Photo by Italo Rondinella
Courtesy : La Biennale di Venezia

La place de Madagascar

Pour cet événement, l’artiste dispose d’un espace de 250 m2. Il souhaitait pour ce projet transmettre au mieux l’âme malgache à travers des suspensions, du son, divers matériaux, ainsi que la littérature.

« Tout laisse croire que maintenant l’art malgache commence à être reconnu. Nos artistes ont fait un travail extraordinaire depuis de nombreuses années en toute discrétion d’abord. Maintenant, ils commencent à être sur les différentes places où les meilleurs des arts contemporains et anciens s’expriment. »

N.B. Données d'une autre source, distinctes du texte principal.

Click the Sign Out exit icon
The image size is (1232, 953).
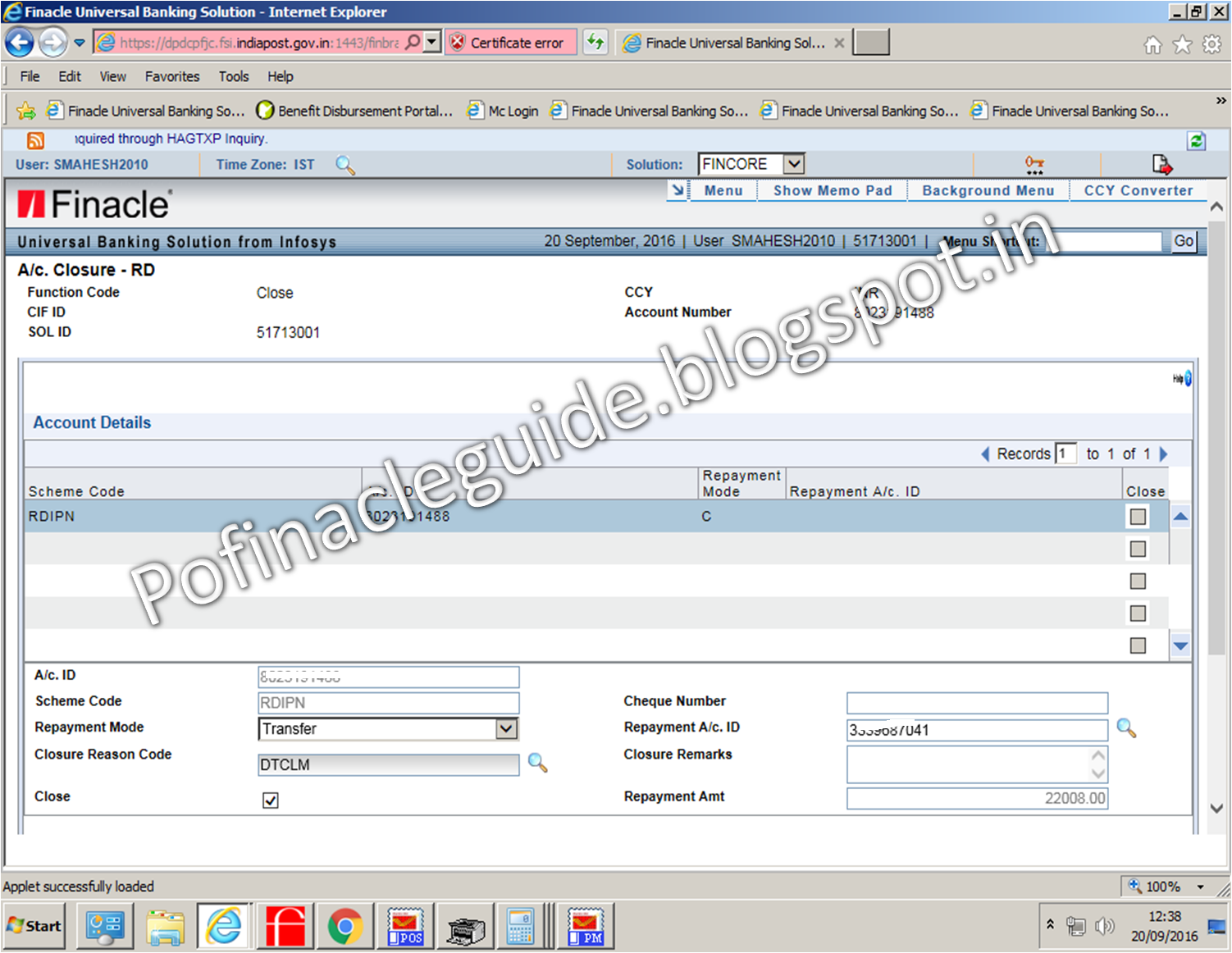click(x=1161, y=164)
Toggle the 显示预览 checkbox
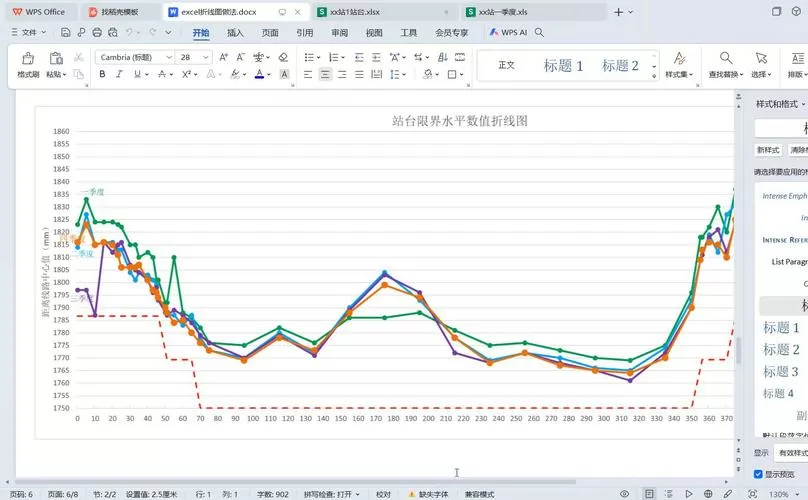Screen dimensions: 808x500 tap(758, 474)
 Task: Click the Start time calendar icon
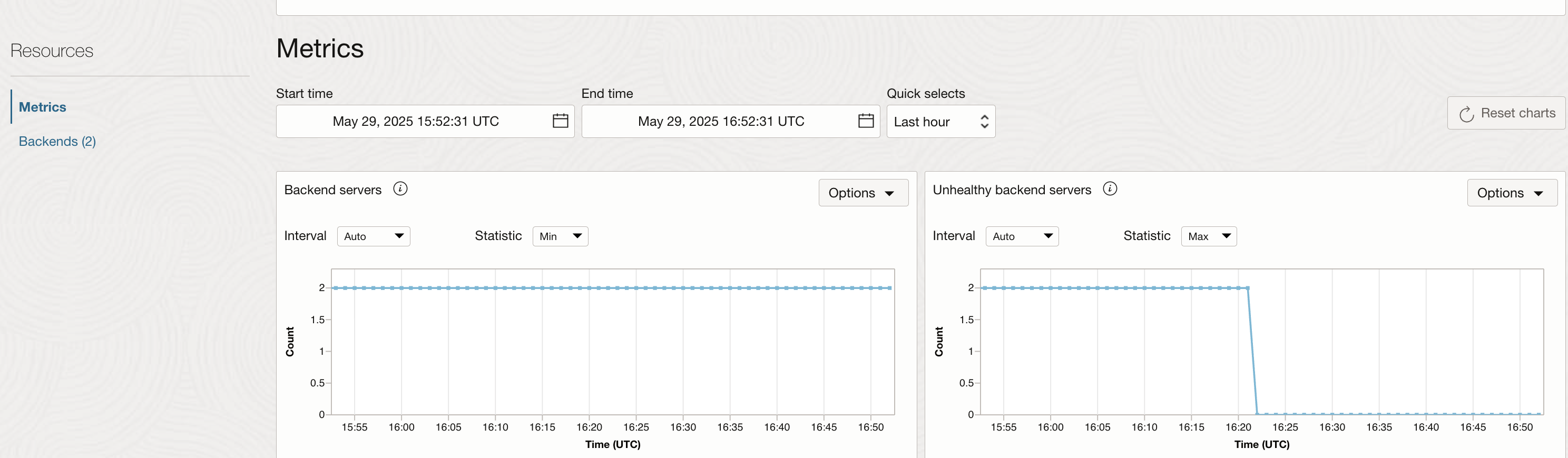[560, 121]
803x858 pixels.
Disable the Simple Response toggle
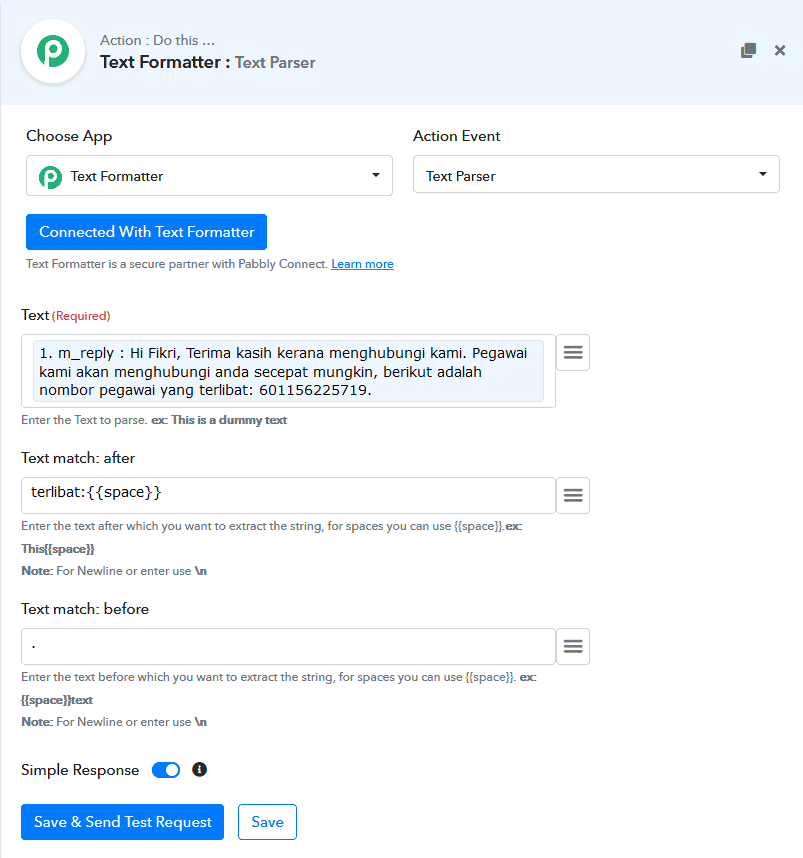(x=165, y=770)

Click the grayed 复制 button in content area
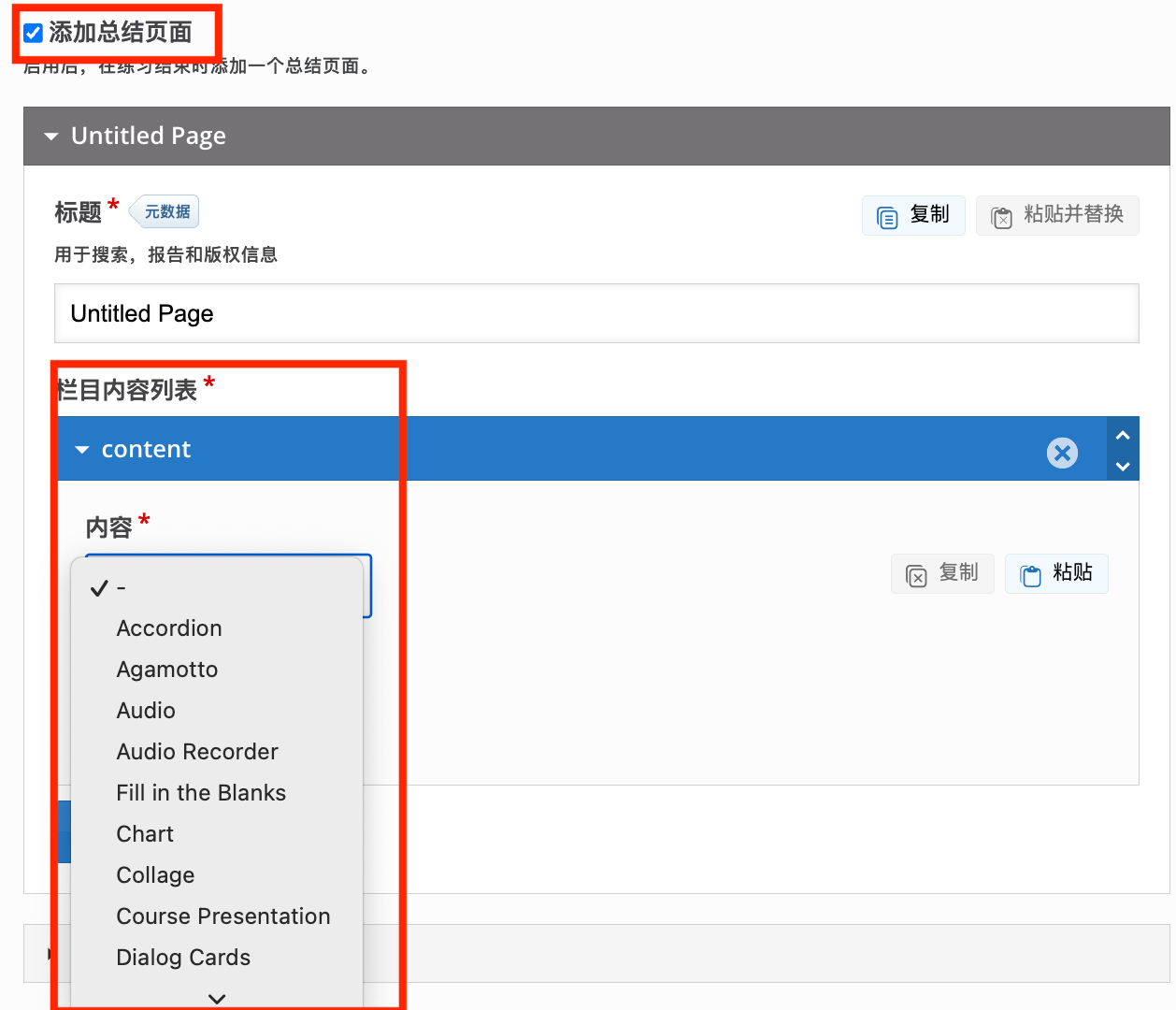[942, 573]
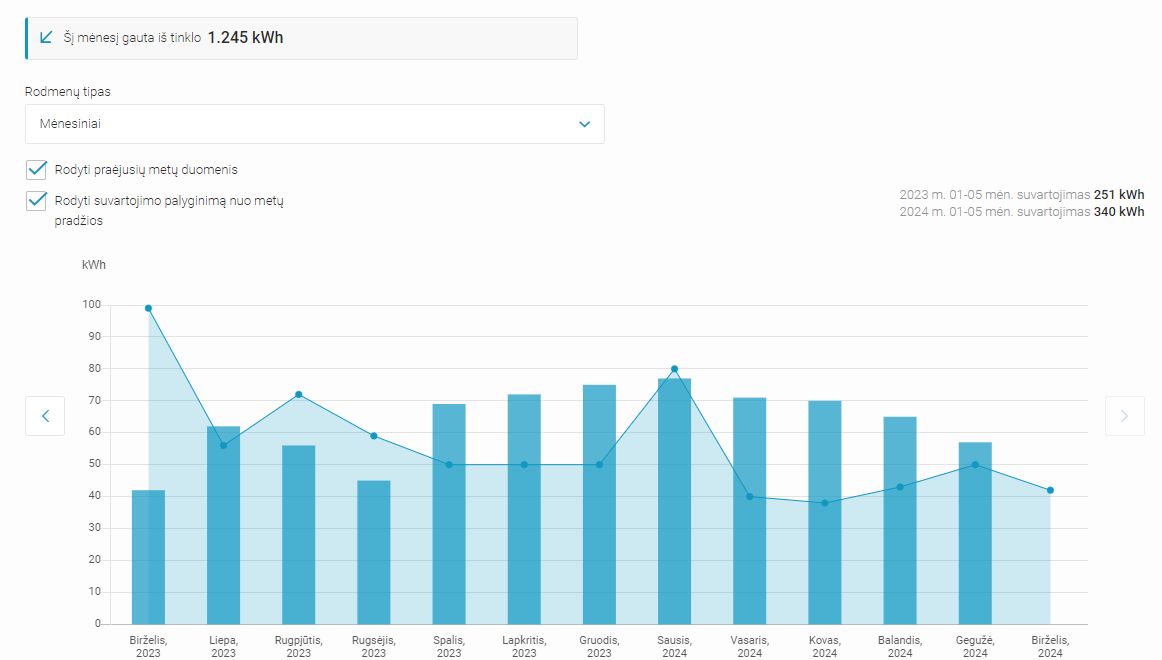Click the Birželis 2024 line end point

(1050, 490)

Eléonore Johasy, ministre de la Culture

La participation de Madagascar à la Biennale de Venise indique un regard vers le futur, loin des stéréotypes « exotiques » et réducteurs sur le pays.

Photo by Italo Rondinella
Courtesy : La Biennale di Venezia

Joël Andrianomearisoa

Joël travaille beaucoup avec les textiles pour dessiner ses univers coincés entre poésie et réalité, et constamment nostalgiques. Il transmet un art du quotidien par la création d’une frontière entre réel et fiction, mais aussi à travers couleur et obscurité. Le photographe et plasticien saisit l’instant.

« L’oeuvre naît de diverses manipulations qui me conduisent au résultat final. Quand je monte une installation, je n’imagine pas sa finalité. Je connais les éléments qui la composent mais c’est dans l’instant où je les mets en place que je redécouvre quelque chose ».